Fancy was not so extravagant, however, as to allow me to ride thither in
a Pullman, because not even fancy could evade certain laws enacted by
fastidious legislators preventing person of my ancestry from so
traveling. Nor, as being beneath the dignity of a select resorter, did
I care to try the delights of a ride in a freight car; although such a
ride was most ingratiatingly recommended by a writer in the Atlantic a
short time since. Arrived, in imagination, at my destination, I look up
the broad shrubbery-fringed esplanade leading to the hotel; but I see no
black servitor with shining ivories hastening to meet me. As I enter
the hotel I am sensible of an excitement - the mixture of curiosity and
consternation - created by my coming; the factotums of my own race about
the hotel gaze at me in speechless wonder, or else whisper meaningly to
one another; as I stalk to the clerk's desk and ask to register, I
gorgonize that hitherto unabashed individual; the loungers, amazed, sit
upright, like statues in the Hall of Silence. Imagination picturing
true, I will not dwell upon what happens thereafter. Suffice to say,
that if I escape unbruised and unarrested, and can make my way with the
aid of freight car or any other vehicle through the dark and tortuous
ways of a hostile country to that city of the North whence I came, I
shall ever afterwards recall my safe return with soul-sincere
thanksgiving.
Now I ask in all seriousness, what member of any race could have such a
thrilling experience in his imagi-
p. 246
nation, from the mere imaginary acceptance of an invitation duly
directed and solemnly sent to him?
Such an experience in reality at a Northern hotel or in a Northern Young
Men's Christian Association would, in some quarters, call forth a deal
of gratuitous sympathy. An idea has unfortunately got abroad that being
Negro is like being in solitary confinement, - away from the rest of the
world. It is though, indeed, that there could be no place chosen so
gloomy or so hopeless in which to be born as among this race composed to
some extent of descendants of Ham. Yet the whole question depends - as
all other things do in life - on the point of view and the state of
mind. I can never forget how near I came once, at a certain institution
of learning, to rustication, because I insisted, in the face of frequent
and emphatic asseverations of the Professor of Philosophy to the
contrary, that objects were objects and things existed outside of the
mind. Since then I have seen how cheerful was the view of the good
professor, and how a Negro adopting it can experience joys such as no
white man can ever know.
Worn as is the saying that life's happiness lies in anticipation, it is
a truism that perfectly fits the Negro's case. So much lies before him,
the things he can hope to achieve are so much more numerous than those
which the Aryans can look forward to, that his pleasures of hope are
endless. And why should he end them? Why seek disillusion in
attainment? Was Sancho Panza happier when he was hoping for, or when he
had come into his government? With the Negro it is but seldom that
delights grow stale by being transformed from the imaginary to the real.

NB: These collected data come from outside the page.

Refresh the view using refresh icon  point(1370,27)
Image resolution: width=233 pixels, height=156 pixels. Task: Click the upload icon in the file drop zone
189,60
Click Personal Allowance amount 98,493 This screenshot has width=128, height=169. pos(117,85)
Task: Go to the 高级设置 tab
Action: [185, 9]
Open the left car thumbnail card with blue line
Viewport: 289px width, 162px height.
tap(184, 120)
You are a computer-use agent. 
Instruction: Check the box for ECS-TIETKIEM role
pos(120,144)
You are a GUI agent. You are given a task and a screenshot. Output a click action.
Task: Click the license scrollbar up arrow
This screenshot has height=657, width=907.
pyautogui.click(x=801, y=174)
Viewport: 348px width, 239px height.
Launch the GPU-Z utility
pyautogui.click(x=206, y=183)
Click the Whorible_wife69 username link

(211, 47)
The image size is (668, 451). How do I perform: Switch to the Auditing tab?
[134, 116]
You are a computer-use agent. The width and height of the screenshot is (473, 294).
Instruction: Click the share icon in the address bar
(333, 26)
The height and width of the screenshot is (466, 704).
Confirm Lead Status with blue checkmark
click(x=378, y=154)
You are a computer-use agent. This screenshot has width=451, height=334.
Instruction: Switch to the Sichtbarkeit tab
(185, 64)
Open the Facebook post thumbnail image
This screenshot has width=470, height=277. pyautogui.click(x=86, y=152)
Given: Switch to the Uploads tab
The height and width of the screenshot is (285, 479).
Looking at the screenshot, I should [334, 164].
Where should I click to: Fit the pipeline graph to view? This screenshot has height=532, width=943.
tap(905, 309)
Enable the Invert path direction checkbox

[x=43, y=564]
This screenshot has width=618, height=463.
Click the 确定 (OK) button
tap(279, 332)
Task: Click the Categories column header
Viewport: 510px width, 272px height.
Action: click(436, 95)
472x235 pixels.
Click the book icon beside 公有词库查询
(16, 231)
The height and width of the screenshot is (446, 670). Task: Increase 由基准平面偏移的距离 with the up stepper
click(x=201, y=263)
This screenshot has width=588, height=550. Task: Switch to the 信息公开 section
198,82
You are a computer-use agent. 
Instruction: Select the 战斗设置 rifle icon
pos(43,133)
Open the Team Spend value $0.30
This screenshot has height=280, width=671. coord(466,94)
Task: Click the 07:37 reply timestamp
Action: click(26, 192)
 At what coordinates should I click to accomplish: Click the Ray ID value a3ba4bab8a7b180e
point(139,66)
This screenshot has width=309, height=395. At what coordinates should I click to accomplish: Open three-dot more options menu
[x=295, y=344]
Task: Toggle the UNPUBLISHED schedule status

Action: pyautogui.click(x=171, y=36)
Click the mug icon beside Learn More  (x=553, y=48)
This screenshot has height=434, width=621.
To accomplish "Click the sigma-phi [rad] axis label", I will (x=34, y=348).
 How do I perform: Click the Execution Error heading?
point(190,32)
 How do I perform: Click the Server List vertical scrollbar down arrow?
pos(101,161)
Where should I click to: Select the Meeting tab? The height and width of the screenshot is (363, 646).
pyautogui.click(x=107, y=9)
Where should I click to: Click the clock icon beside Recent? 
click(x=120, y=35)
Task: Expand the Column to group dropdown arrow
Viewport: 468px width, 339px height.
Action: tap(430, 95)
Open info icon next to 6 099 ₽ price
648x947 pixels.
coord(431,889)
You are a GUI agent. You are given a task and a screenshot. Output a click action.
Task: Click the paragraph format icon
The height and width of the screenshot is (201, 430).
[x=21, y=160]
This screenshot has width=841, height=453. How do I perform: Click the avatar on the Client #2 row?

He may have suffered here and there such disillusioning, but not enough
to render him cynical. He had faith, it is true, that the coming of his
freedom would solve all questions for him; yet he found it but broadened
his field of anticipation. He as firmly believed that his advance in
education would help him, but this merely served to show the measureless
distance between him and satiety. He is in position to pity the
self-extolled Aryan who, if American, thinks himself nearing the limits
of perfection.
In fact the Negro is the rustic of America. Of the doings of this great
and busy nation he is but a spectator. He stands as the procession
passes, with mouth agape. He imagines that ever new wonders are to
arrive, and his fancy creates a veritable Arabian Nights. What is
common to others is a source of admiration to him.
One who basks in the sunshine of adulation, who is constantly told or
constantly telling himself that his is the very climax of civilization,
the heir of all the ages, knows not what it is to feel the heart beat
quickly at a word of praise. Heap abuse upon one, however, misrepresent
his every action, call his assertion of his ordinary rights insolence,
scoff at his efforts at deference and politeness as servility, and then
a kind word to him is as a grateful palm in the midst of a desert.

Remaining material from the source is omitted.